The following information provides details for speakers at the Digital History seminar. If you have any additional questions please contact us directly.
Before the seminar a convenor will ask you :
- To provide a title and abstract for your talk
- To provide a suggested image for promotional purposes (minimum size 600×300)
- To advise on any technology/room requests
- To provide a copy of your slide show or a link to an online presentation
- To suggest mailing lists, social media accounts or hashtags we could send seminar information to
- If you would like to join us for dinner after the seminar
Presentation Format and Focus
Papers last c.30 minutes, with an additional Q&A. A convenor will chair the session by introducing you and the paper and managing the discussion after the paper.
We welcome anyone with an interest in digital history, including academics, students, cultural heritage and digital humanities practitioners, and other researchers into our audience. This may include subject specialists and people interested in your technical approach.
We are interested in the historical and historiographical significance of what you do. We are looking for papers that focus on why the research has made a difference to how we understand the past, rather than a technical description of your software architecture.

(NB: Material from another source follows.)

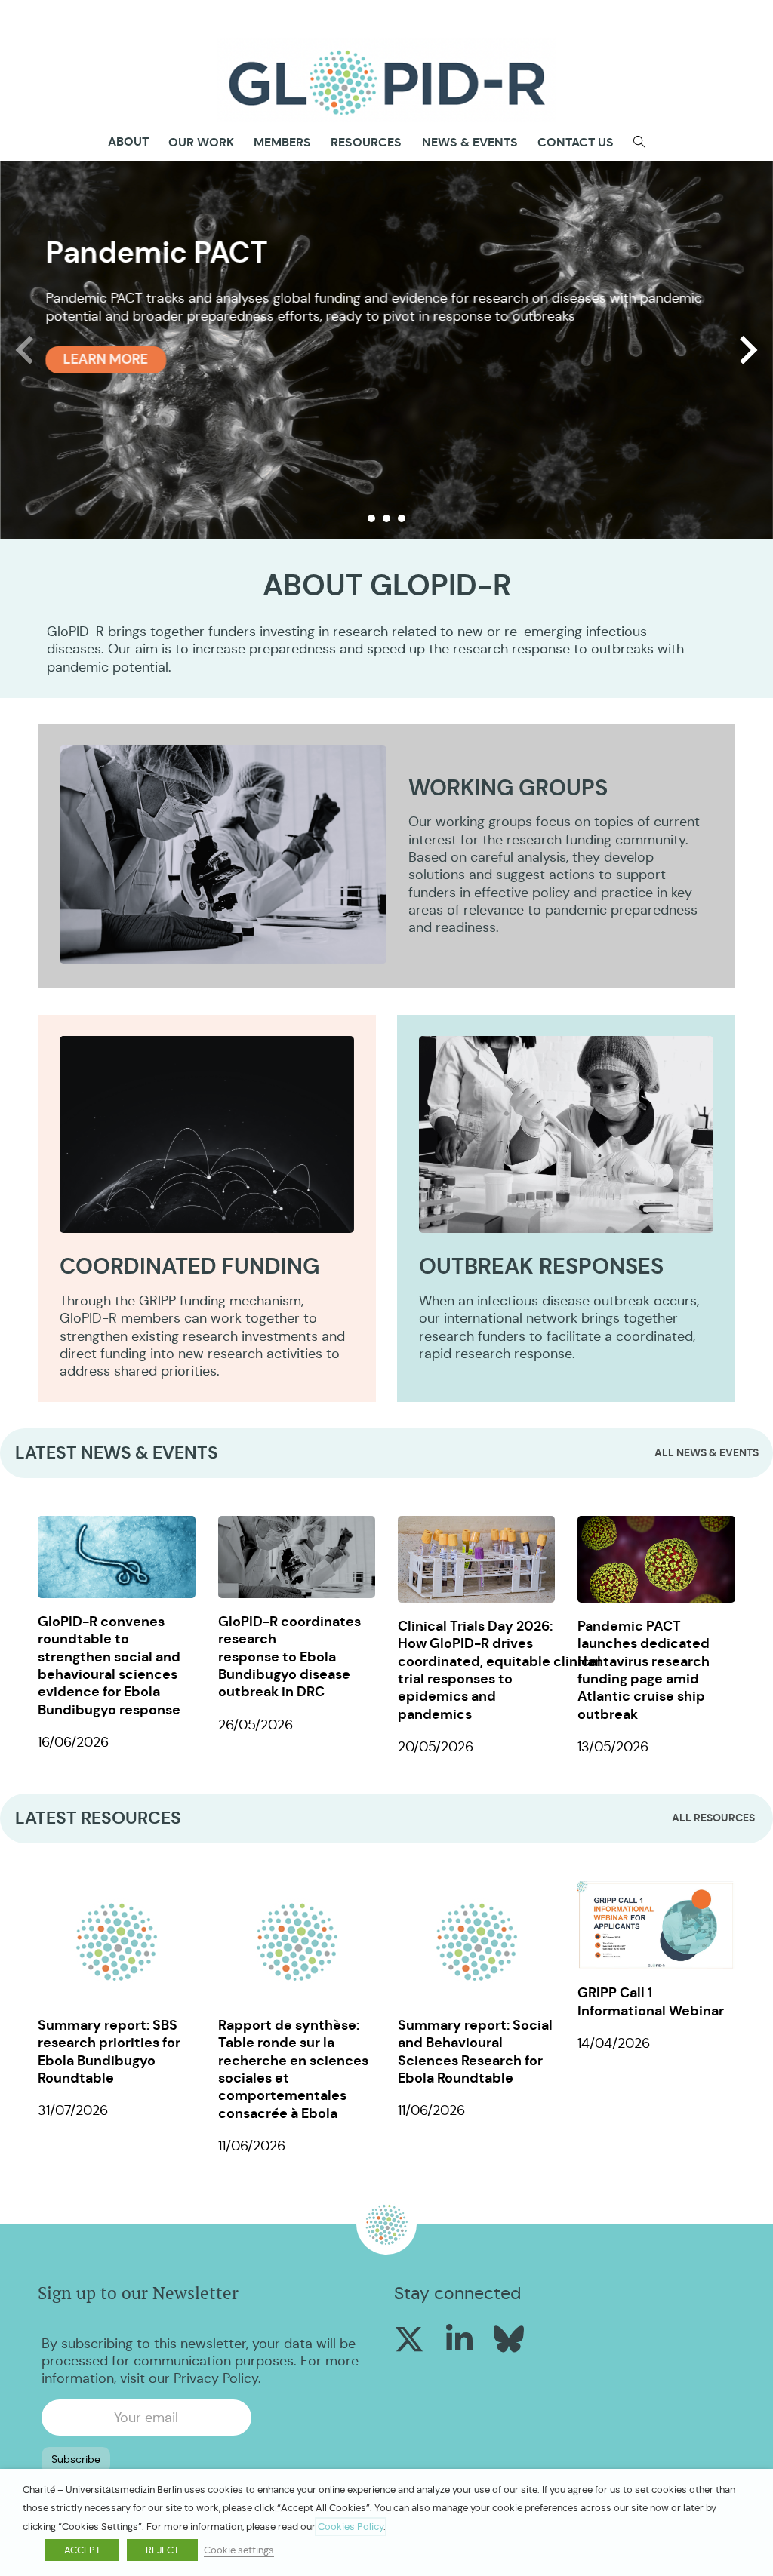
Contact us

If you’d like to do something different, let us know in advance.
Title and Abstract
A good descriptive title includes the following elements: place-time-method-topic (in any order). This is particularly important for the Digital History seminar, as individual papers tend to attract different audiences.
For example: “Mapping Paris: Artists and their Neighbourhoods in the 18th Century”

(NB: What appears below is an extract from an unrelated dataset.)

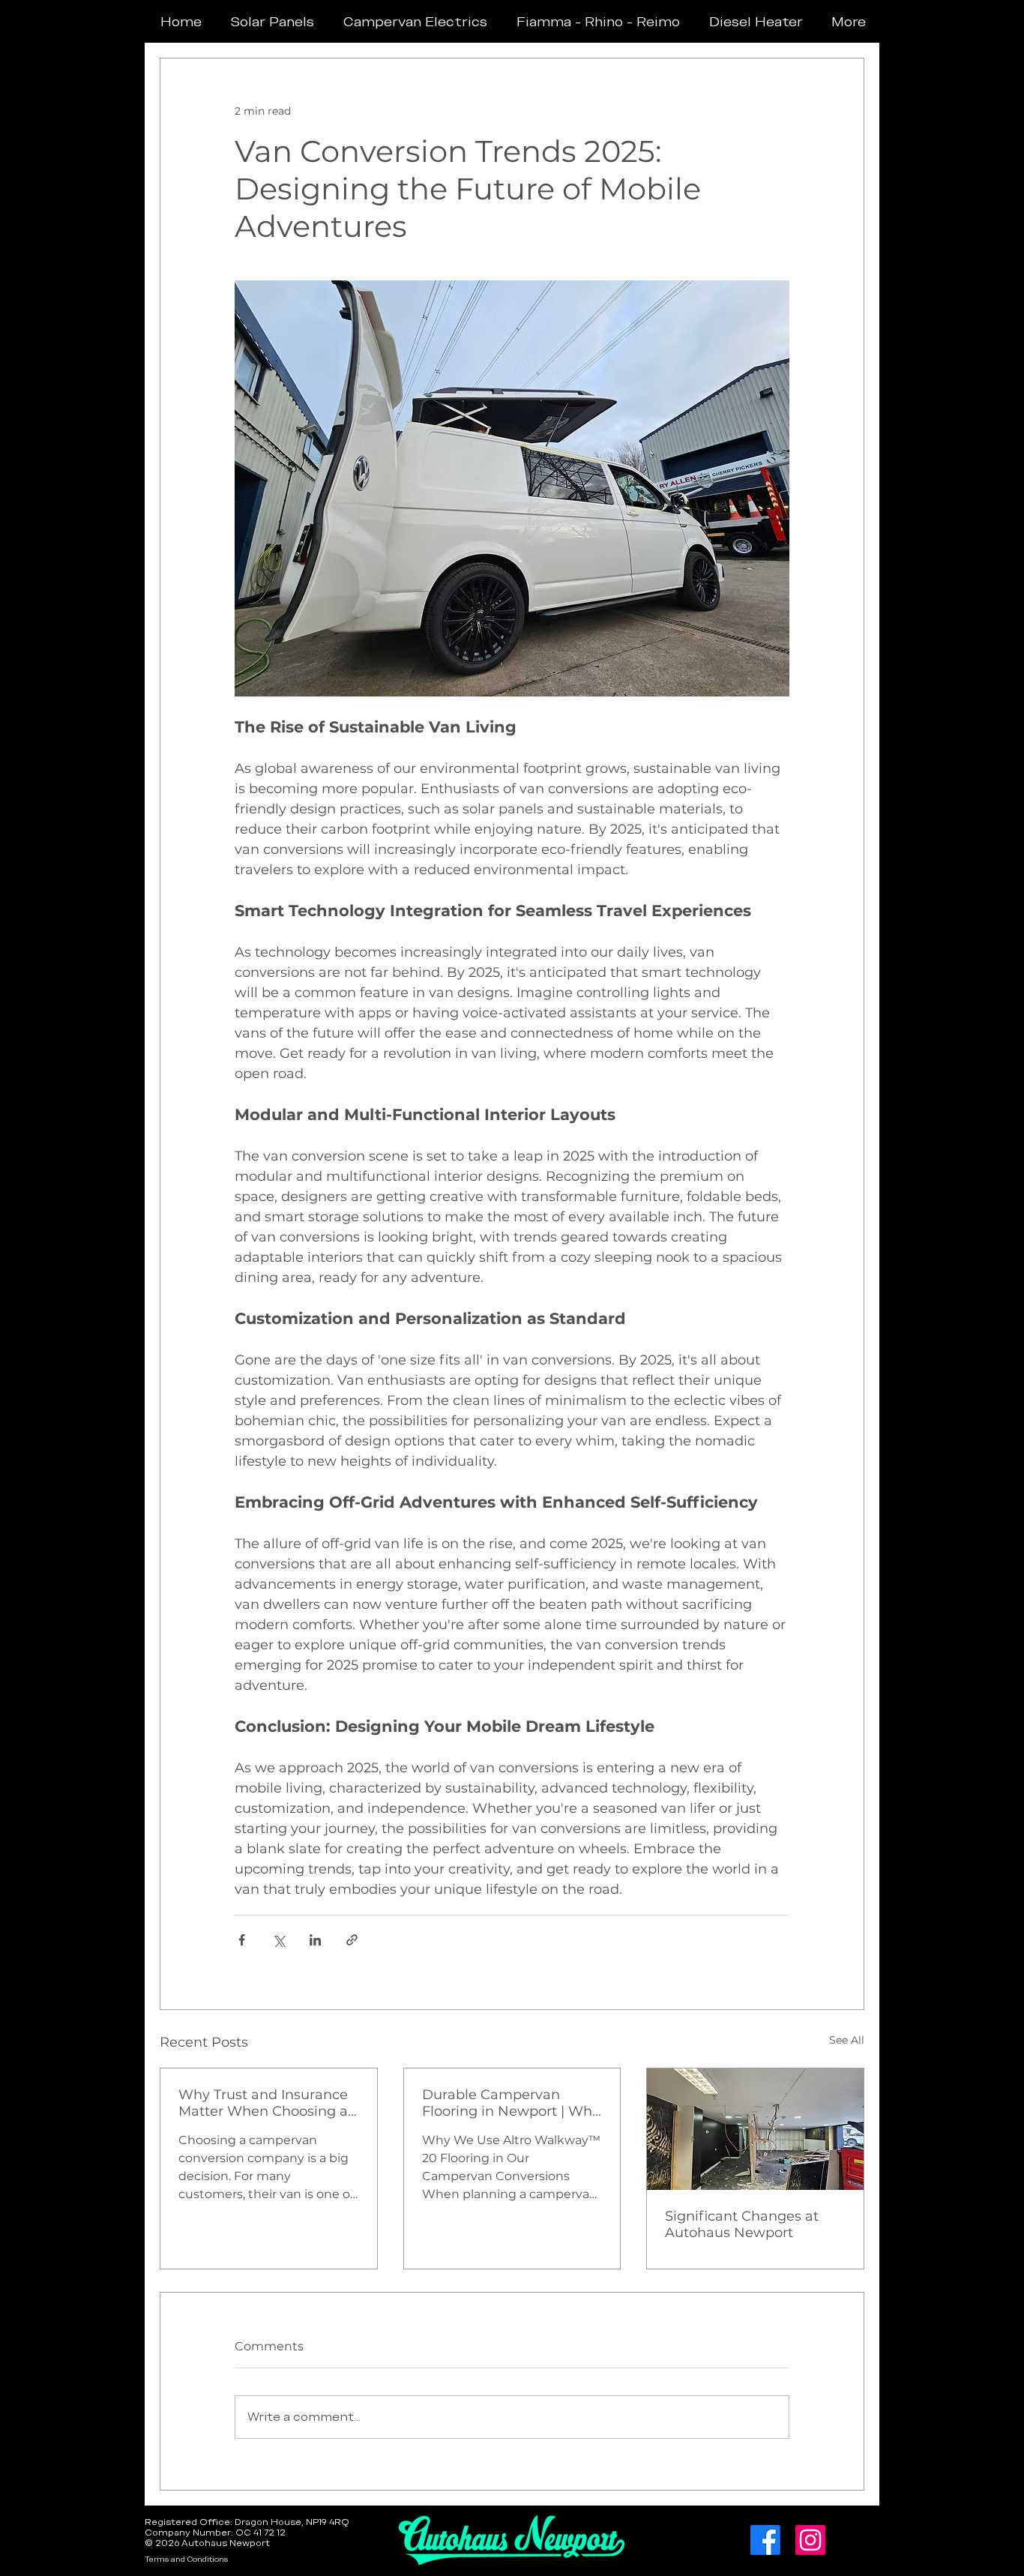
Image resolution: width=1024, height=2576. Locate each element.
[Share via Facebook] (242, 1940)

Abstracts should be around 100-250 words in length.
Recordings and Live stream
To connect with communities beyond the London area we:
- Live-stream each session using a webcam and microphone. The stream is available through YouTube and is embedded on the Digital History seminar website.
- Produce a recorded copy for later use with a camcorder. This appears on the School of Advanced Study and Institute of Historical Research websites, YouTube, and iTunes-u.
- Upload slide shows onto Slideshare for online viewers
At the session you will be asked to sign a license form to agree to the recording (please ask if you would like to view a copy).
We request that you provide us with a copy of your presentation that you are happy to be made public 1 week in advance of the seminar. Please provide this in Microsoft Powerpoint or pdf format. A link to an online presentation is also acceptable (e.g. Prezi).
If for any reason you do not want your paper to be made available in these ways, please let us know in advance.
The Digital History seminar promotes each session on social media, mailing lists, and through the University of London events publications. If you want us to promote your talk to particular groups, let us know. We would also appreciate it if you can publicise your paper in addition and suggest to people to come along.
During the Seminar
Seminars take place in the Institute of Historical Research (IHR) in Senate House, London. For room number please check the IHR events page as this can vary.
Full details on how to find the Institute of Historical Research can be found on their website (there is also a virtual tour of the IHR).
The IHR provides a Windows-based laptop with:
- A Plasma screen connection
- An internet connection
You may use your own laptop instead, but we cannot guarantee that it will work properly with the inbuilt system. If this laptop is an Apple, you will need to bring your own adaptor. Please retain a backup of your presentation on a USB drive.
If you plan to live demo please keep in mind that the wifi can go down occasionally or the signal can be weak.
After the Seminar
All speakers and audience members are invited to adjourn for drinks in the IHR Common Room and possibly onwards for food after the seminar is finished. We hope that you will be able to join us and we would be very pleased to be able to pay for your meal.